There are thousands of varieties of shrimp. They can be divided into four major categories: Warm Water (white shrimp, Mexican whites, brown shrimp, northern browns, Chinese whites, blue shrimp, Ecuadorian, Mexican white, white leg, black tiger), Cold Water (Northern pink, popcorn shrimp, giant spot, prawns, Alaska spot, rock shrimp), Freshwater (giant river prawn, spiny-clawed prawn, Hawaiian blue prawn), and Sand shrimp (brown shrimp, gray shrimp, bay shrimp).

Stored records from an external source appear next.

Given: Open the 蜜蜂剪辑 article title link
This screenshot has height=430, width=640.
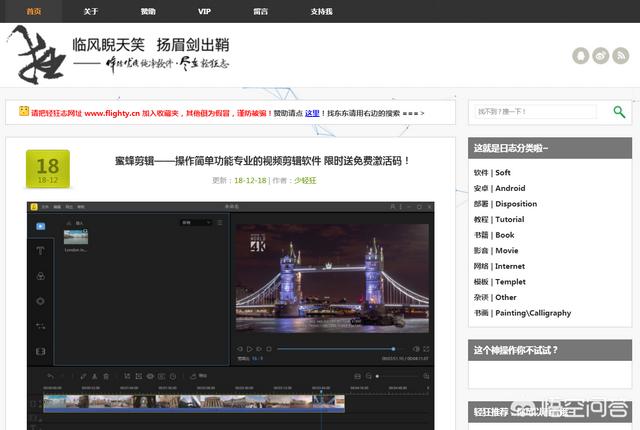Looking at the screenshot, I should point(262,160).
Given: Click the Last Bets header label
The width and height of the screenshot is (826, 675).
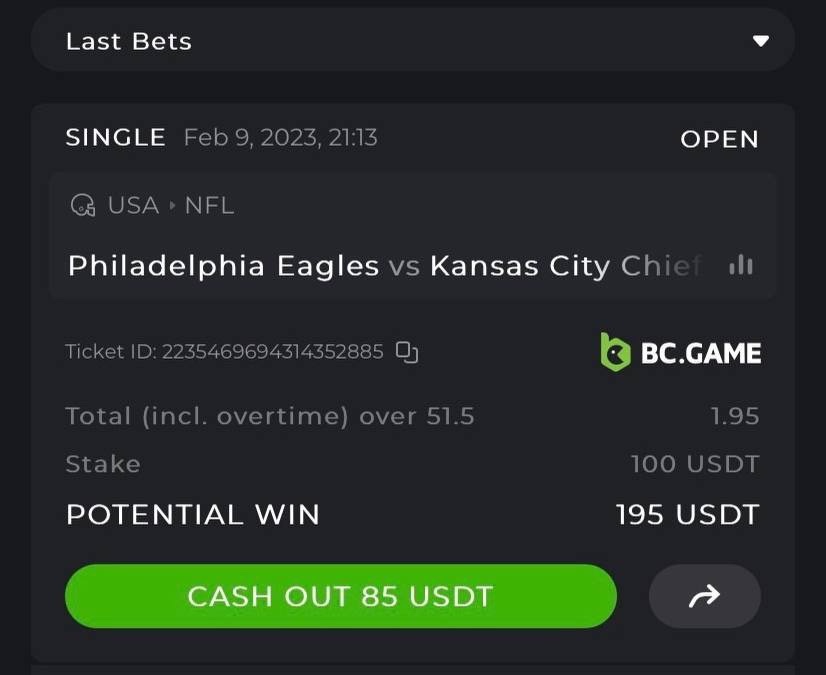Looking at the screenshot, I should click(x=128, y=41).
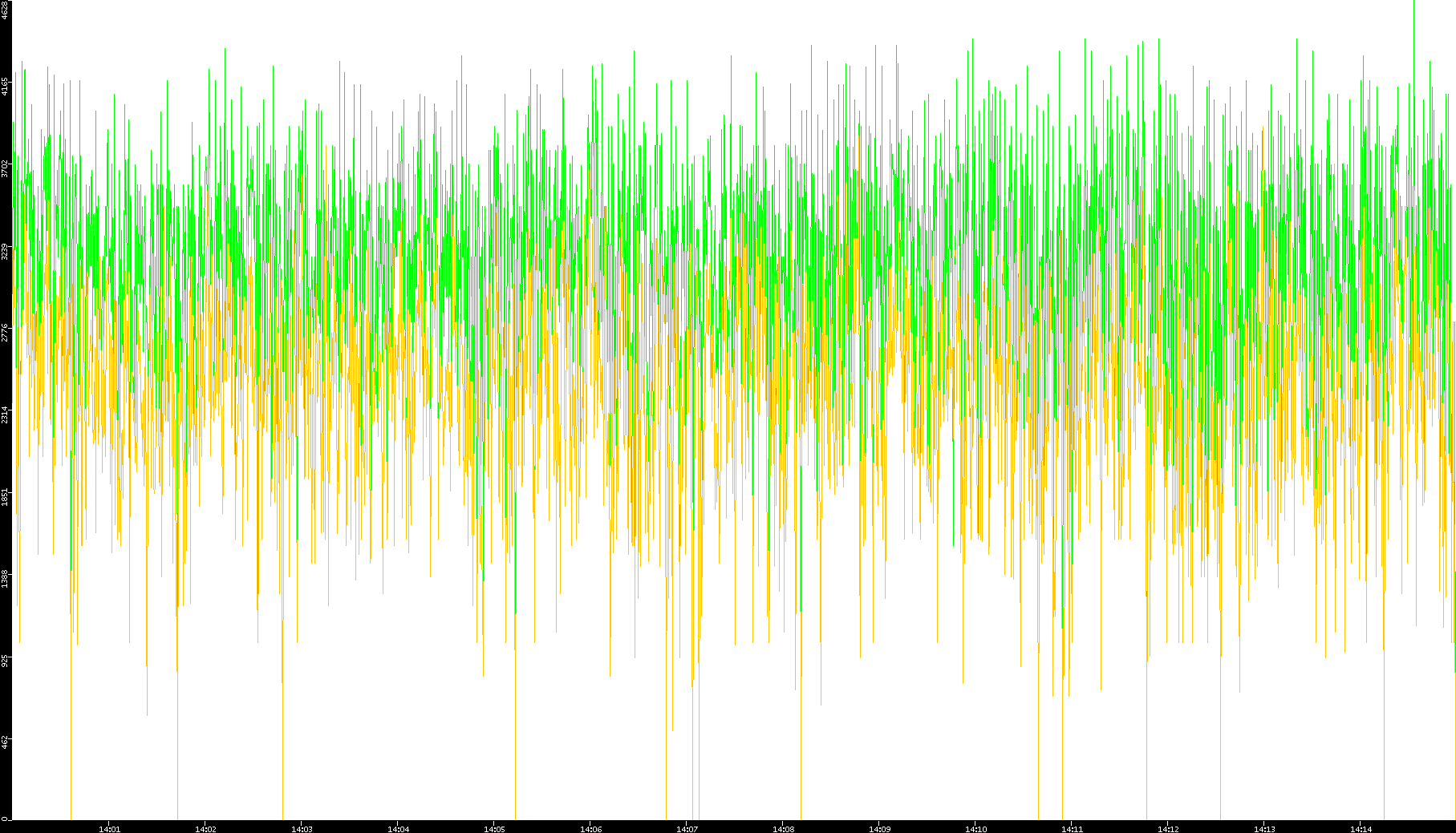The height and width of the screenshot is (833, 1456).
Task: Click the 925 y-axis value
Action: [5, 661]
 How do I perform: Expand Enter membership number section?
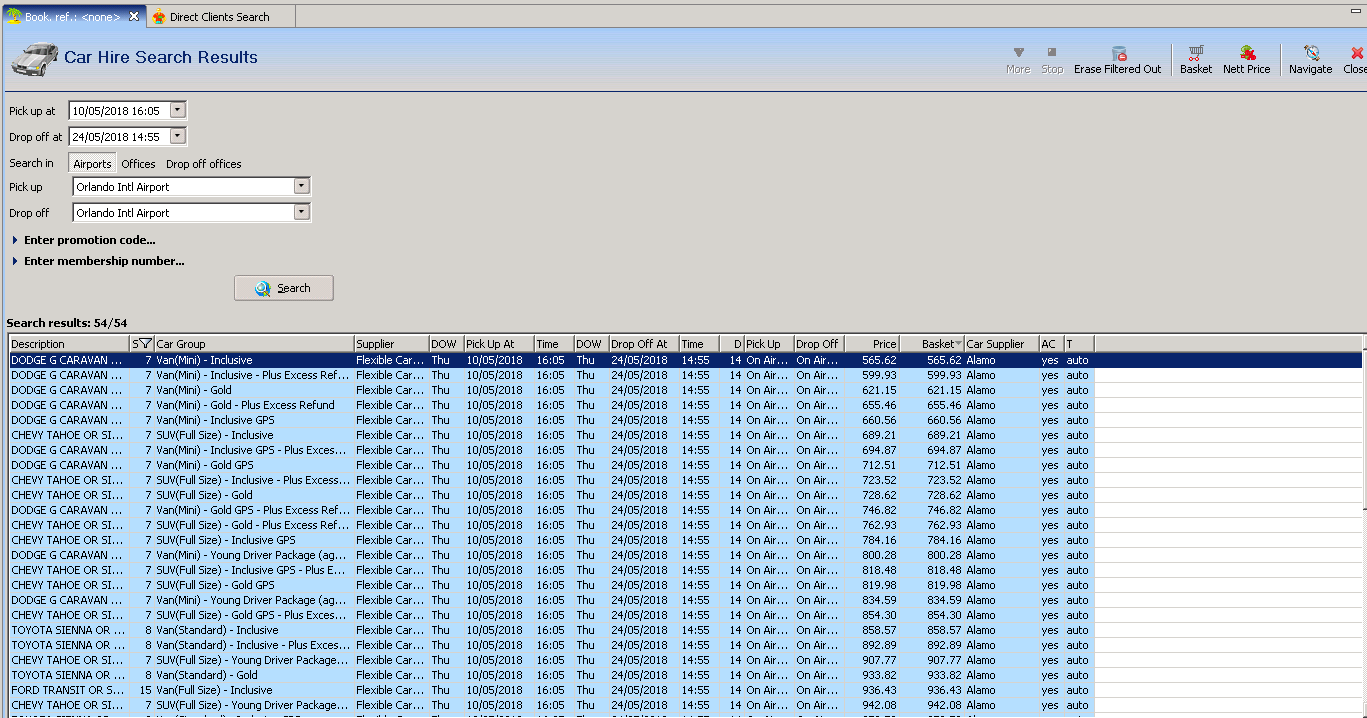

Waters: Tropical/Warm water shrimp are, not surprisingly, found in warmer waters, primarily the Atlantic waters off the Carolinas, Florida, Texas (particularly Gulf of Mexico browns), and in the Gulf of Mexico. Chinese whites are found in waters near China. Shrimp are now farmed the world over and come to the U.S. from countries as diverse as Indonesia, Taiwan, and Ecuador. Shrimp also grow wild from Japan to East Africa. Cold Water shrimp are found in northern waters anywhere from Alaska and Canada on the Western coast to Cape Cod clears to Greenland and across to Norway on the East coast. Rock shrimp are also found off the coast of Florida. Freshwater shrimp are usually caught and sold locally one major exception to this is the giant river "prawn" which is found wild in Malaysia but now farmed around the world. Sand shrimp are more popular in Europe but some varieties are found on the California coast.

Shrimp range in color from red to pink, brown to white, green to gray. They also range in size from less than an inch in length to as much as 13 inches long (the Black tiger).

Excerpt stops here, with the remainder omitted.